There are two fantastic aspects of vanilla oil infusion that distinguish it from vanilla extract. First, this kind of vanilla oil is ideal for use on the skin and can be added to beauty products. Vanilla extract, on the other hand, should only be used for deodorizing, beauty products and cooking. Second, vanilla oil infusion can be made relatively easily at home and takes much less time to produce.
To make your own homemade vanilla oil infusion, you can start by acquiring some vanilla beans and slicing them into tiny sections. You then place these bits into a jar and fill it with your preferred neutral oil. Afterwards, you can pop the lid on that jar and let the mixture infuse for roughly three weeks (the longer the better). After it has been infused, you can pour the solution through a sieve and into a fresh jar.
The resulting oil infusion can then be used for a number of applications. Added to beauty products, the oil will give your homemade toiletries a stunning vanilla scent. Once again, if you are looking for vanilla essential oil for skin care, this is the one you should use. You can also use the infusion method to create vanilla bath oil, and this is the perfect way to make your bathtimes more luxurious.
While neither this or either of the above kinds of vanilla derivatives fit the bill as an actual essential oil on their own, vanilla absolute is the closest thing to it. Typical essential oils will be produced through steam distillation, whereas vanilla absolute requires the application of a solvent instead.
The solvent extraction method is a two-step process initially requiring the application of a non-polar solvent to extract vanilla oleoresin from vanilla extract. One of the most common solvents used during this step is benzene. A polar solvent will then be used to extract vanilla absolute from vanilla oleoresin. This will typically involve the use of ethanol.

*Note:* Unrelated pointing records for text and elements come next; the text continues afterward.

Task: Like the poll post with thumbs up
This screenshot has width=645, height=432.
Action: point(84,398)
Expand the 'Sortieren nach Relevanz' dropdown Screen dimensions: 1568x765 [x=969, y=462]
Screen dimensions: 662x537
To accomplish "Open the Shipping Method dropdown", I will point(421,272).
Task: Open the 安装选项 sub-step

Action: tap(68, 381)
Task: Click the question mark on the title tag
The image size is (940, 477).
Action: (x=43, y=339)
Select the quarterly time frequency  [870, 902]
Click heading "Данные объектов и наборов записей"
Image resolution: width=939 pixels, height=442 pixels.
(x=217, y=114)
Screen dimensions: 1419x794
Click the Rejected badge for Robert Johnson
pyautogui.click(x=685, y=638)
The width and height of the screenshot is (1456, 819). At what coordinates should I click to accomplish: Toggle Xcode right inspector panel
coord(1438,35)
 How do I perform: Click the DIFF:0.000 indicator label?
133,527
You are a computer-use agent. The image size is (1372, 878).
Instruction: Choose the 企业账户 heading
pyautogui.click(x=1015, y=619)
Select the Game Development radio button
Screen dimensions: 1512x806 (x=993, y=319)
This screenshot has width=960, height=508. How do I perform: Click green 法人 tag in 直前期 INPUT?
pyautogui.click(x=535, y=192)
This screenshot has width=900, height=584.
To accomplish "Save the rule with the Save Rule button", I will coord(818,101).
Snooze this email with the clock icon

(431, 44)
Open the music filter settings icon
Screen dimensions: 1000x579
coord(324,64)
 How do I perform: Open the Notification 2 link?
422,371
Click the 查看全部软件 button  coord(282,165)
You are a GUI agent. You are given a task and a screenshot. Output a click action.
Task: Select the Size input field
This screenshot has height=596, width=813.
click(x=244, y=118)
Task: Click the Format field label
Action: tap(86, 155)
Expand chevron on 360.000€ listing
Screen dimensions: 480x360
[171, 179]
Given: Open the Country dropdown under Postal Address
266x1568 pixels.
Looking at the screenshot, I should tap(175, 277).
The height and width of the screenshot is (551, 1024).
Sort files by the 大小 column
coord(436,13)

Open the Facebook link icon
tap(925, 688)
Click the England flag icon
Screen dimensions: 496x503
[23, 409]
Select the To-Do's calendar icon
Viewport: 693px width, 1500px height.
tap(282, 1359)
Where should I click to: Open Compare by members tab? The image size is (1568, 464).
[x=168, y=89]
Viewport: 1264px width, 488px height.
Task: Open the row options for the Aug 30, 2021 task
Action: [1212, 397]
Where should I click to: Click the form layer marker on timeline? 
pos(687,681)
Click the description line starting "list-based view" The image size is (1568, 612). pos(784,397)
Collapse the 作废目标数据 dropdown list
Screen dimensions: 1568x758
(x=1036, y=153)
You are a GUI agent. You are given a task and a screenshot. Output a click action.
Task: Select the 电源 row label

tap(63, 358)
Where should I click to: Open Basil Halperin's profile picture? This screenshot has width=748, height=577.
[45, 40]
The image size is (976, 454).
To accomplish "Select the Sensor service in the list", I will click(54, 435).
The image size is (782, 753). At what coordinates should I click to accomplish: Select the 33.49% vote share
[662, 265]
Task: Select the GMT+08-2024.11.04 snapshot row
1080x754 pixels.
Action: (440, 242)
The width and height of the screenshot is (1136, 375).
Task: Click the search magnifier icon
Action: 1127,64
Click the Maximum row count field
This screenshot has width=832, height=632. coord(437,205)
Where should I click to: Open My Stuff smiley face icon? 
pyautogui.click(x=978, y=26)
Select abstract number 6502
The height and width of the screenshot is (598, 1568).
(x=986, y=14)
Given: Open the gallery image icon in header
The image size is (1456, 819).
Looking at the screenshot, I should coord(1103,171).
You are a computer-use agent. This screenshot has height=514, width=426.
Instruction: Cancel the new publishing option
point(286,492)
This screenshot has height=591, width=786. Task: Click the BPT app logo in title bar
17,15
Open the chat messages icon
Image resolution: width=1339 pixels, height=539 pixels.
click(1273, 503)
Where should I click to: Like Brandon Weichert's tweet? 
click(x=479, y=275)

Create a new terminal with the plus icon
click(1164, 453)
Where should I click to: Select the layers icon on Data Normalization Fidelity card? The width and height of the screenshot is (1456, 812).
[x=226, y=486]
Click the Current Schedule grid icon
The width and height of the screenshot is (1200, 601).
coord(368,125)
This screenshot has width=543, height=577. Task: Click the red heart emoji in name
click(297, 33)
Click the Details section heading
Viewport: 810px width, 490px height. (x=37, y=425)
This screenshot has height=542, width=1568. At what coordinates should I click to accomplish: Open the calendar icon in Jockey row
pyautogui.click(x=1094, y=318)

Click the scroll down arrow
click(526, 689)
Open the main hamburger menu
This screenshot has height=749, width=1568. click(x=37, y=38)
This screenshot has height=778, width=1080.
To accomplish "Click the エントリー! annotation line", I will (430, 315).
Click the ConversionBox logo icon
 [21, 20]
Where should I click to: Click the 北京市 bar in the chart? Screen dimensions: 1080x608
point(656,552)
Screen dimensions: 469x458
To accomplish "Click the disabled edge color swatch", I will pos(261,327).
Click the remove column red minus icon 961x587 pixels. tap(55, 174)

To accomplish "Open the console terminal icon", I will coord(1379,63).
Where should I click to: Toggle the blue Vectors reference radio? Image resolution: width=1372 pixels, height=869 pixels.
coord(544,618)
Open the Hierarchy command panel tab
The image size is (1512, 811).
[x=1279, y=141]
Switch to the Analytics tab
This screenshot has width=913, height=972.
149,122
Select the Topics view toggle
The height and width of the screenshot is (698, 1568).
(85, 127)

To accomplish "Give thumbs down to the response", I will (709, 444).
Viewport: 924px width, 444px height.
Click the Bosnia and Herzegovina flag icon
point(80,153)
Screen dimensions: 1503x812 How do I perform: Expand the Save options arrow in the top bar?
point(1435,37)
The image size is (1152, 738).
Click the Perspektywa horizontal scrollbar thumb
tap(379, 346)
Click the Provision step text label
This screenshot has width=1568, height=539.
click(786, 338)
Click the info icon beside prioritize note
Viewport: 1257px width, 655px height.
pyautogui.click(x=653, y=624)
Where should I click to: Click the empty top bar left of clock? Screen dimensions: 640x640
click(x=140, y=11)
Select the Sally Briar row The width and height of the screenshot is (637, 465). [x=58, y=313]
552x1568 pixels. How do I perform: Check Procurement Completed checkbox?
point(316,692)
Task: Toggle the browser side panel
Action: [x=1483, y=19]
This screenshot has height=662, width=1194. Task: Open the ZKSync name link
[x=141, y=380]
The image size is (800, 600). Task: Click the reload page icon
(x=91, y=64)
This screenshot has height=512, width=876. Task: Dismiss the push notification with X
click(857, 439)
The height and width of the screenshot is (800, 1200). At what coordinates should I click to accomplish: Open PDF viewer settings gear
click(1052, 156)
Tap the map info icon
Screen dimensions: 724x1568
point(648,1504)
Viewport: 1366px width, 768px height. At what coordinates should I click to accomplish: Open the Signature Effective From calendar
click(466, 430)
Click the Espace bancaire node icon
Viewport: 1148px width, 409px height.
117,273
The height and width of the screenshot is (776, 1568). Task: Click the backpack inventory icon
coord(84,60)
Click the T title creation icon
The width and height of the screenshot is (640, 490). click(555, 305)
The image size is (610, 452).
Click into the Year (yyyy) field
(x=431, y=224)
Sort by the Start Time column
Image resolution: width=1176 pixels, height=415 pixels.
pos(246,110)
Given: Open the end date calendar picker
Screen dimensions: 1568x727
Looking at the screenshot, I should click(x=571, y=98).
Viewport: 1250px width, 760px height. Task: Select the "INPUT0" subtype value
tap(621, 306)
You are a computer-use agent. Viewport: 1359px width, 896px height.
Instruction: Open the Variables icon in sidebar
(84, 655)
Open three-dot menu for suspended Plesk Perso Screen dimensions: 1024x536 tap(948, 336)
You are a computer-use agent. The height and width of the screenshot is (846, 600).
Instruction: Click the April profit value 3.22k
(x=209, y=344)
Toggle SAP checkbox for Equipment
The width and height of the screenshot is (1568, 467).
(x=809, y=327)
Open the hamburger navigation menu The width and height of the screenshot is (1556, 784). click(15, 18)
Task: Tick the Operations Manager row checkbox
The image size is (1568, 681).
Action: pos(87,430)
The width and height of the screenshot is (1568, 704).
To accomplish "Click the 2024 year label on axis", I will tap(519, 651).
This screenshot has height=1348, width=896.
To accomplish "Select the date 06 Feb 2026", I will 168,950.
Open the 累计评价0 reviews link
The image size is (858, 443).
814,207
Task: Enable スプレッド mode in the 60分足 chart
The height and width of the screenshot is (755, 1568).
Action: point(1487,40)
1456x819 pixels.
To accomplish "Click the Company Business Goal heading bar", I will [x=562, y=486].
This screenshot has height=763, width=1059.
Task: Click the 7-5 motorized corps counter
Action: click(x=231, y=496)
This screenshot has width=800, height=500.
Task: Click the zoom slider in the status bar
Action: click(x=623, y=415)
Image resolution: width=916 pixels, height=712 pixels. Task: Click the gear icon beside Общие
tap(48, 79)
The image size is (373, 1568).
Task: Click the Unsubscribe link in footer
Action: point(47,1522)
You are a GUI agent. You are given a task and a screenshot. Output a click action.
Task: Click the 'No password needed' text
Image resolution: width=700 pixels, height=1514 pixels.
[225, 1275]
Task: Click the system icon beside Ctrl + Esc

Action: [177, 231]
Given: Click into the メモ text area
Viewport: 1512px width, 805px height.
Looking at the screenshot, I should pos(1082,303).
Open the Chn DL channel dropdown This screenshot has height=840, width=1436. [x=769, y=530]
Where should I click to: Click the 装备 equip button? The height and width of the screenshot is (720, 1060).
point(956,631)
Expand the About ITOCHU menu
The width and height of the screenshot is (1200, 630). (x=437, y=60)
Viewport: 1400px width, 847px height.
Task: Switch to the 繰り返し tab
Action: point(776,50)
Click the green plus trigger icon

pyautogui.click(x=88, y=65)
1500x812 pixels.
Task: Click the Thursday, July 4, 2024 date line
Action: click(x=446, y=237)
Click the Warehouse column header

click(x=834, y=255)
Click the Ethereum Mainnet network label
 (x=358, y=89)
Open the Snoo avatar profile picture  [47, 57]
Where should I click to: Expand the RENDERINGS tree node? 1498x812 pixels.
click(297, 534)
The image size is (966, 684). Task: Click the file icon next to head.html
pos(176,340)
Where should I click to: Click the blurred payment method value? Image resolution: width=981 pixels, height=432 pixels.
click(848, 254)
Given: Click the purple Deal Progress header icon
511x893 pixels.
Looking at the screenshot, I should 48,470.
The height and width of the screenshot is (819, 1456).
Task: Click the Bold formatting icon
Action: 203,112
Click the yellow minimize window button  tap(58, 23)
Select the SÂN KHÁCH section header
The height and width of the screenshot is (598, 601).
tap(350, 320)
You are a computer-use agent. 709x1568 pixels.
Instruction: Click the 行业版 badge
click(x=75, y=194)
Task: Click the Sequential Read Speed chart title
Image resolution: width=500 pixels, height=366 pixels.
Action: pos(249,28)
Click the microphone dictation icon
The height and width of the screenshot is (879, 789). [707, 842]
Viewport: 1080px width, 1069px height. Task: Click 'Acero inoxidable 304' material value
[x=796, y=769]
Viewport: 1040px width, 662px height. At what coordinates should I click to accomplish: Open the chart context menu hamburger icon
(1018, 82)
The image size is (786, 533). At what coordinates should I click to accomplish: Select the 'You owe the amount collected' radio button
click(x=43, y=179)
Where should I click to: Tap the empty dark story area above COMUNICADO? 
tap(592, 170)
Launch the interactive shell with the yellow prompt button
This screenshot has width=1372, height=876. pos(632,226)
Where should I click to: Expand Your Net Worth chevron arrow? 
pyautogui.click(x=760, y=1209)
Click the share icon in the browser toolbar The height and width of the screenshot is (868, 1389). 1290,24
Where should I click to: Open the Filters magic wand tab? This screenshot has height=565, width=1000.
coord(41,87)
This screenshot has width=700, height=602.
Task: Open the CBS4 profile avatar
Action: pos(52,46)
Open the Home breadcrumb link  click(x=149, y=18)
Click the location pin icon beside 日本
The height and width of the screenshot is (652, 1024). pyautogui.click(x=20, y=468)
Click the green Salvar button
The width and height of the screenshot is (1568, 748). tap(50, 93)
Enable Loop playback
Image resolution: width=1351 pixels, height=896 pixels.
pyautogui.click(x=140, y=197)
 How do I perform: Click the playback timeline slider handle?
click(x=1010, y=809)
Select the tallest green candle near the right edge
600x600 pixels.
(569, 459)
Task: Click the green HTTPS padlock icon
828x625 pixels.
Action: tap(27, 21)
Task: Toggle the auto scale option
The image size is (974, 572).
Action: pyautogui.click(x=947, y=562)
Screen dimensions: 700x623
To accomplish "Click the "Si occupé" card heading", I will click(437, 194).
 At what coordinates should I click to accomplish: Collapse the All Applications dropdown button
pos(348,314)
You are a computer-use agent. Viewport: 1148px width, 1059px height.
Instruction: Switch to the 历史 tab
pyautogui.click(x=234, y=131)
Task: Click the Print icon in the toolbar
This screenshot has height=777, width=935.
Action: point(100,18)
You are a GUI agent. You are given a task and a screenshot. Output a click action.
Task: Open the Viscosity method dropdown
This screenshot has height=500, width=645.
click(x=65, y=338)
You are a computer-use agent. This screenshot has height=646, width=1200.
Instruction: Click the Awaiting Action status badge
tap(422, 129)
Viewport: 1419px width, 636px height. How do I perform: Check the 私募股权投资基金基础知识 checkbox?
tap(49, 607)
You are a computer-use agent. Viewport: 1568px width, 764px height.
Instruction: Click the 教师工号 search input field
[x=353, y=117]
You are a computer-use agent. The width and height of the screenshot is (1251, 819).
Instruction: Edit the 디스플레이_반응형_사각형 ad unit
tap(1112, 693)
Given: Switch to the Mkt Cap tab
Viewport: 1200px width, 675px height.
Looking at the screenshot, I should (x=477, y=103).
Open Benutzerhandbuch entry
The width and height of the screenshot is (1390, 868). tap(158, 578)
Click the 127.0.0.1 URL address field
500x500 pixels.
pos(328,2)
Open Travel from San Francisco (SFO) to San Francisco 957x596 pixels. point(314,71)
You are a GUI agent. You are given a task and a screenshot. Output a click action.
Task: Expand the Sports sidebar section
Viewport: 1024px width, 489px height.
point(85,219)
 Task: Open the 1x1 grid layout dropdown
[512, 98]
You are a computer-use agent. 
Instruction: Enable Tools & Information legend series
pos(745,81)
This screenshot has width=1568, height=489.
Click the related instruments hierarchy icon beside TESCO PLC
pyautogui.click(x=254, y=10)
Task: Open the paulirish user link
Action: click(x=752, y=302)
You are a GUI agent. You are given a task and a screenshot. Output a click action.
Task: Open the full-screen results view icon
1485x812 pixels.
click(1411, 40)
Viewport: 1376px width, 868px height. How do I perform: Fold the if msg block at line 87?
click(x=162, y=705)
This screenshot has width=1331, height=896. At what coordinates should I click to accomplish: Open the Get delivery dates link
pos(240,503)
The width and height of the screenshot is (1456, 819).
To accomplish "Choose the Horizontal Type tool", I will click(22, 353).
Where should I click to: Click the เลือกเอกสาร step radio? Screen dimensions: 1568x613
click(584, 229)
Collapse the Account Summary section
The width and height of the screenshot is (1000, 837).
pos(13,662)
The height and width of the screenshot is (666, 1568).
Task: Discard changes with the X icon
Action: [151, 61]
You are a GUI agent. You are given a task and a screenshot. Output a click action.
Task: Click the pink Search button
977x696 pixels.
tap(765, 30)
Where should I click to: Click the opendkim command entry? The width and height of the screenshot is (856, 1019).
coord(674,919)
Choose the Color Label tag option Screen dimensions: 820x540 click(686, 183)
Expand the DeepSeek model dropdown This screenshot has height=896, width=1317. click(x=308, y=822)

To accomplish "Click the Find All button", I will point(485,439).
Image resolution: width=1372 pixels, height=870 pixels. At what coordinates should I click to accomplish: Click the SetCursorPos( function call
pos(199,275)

Vanilla absolute is incredibly powerful and definitely not edible. You will also not see this vanilla oil in skin products. Instead, you will see vanilla absolute being used in perfumes. Its primary function in perfumery is that of playing the role of a base note. Its soft aroma is incredibly effective at smoothing out the sharper scents in floral mixtures.
Carbon dioxide vanilla extract
Unlike the aforementioned vanilla products, this is an actual essential oil. It’s extracted via the application of high-pressured CO₂ as the solvent. What makes carbon dioxide an effective solvent is the fact that it can be completely removed from the mixture once extraction is completed by returning it to its gaseous form.
CO₂ vanilla extract is made by compressing vanilla pods with carbon dioxide in a stainless steel container. The carbon dioxide entering the container will then become pressurized and turn into a liquid. In this state, the carbon dioxide is able to extract the oil residing within the vanilla pods. The container can then be depressurized and returned to its gaseous form. What you are then left with is an incredibly potent vanilla essential oil.